Exercice:
Pouvez-vous recopier le passage de la laudatio allant de « Tu es, tu le » jusqu'à « de matière journalistique. » inclus, en changeant « inépuisable » en « intarissable » ?
==== Texte du document
Laudatio du Prix Jean Dumur 2020

Richard Werly

Remise du Prix Jean Dumur 2020 à Richard Werly, journaliste, Le Temps. 
Laudatio prononcée par Alain Jeannet, le 20 novembre, lors des Assises presse et démocratie organisées online du Club Suisse de la Presse, à Genève

Cher Richard,

Tu es, tu le sais, une source inépuisable d’anecdotes au sein de la profession. Tu es aussi un livre des records à toi tout seul. On tape Werly dans Google et des milliers d’articles déferlent qui racontent les basculements du monde depuis 30 ans. Tu les a, pour la plupart, couverts en première ligne.

Cette soif de raconter l’histoire en train de se faire, cette énergie qui te caractérise, ce fut et c’est encore pour tes chefs, un effort quotidien de canalisation de matière journalistique.
========
==== Matériel fourni
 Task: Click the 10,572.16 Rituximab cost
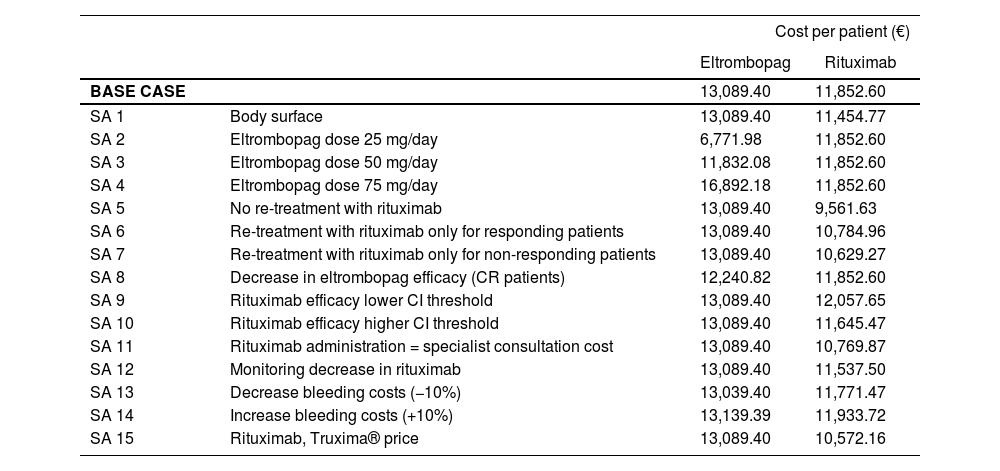pyautogui.click(x=850, y=438)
========
Solution proposée:
Tu es, tu le sais, une source intarissable d’anecdotes au sein de la profession. Tu es aussi un livre des records à toi tout seul. On tape Werly dans Google et des milliers d’articles déferlent qui racontent les basculements du monde depuis 30 ans. Tu les a, pour la plupart, couverts en première ligne.

Cette soif de raconter l’histoire en train de se faire, cette énergie qui te caractérise, ce fut et c’est encore pour tes chefs, un effort quotidien de canalisation de matière journalistique.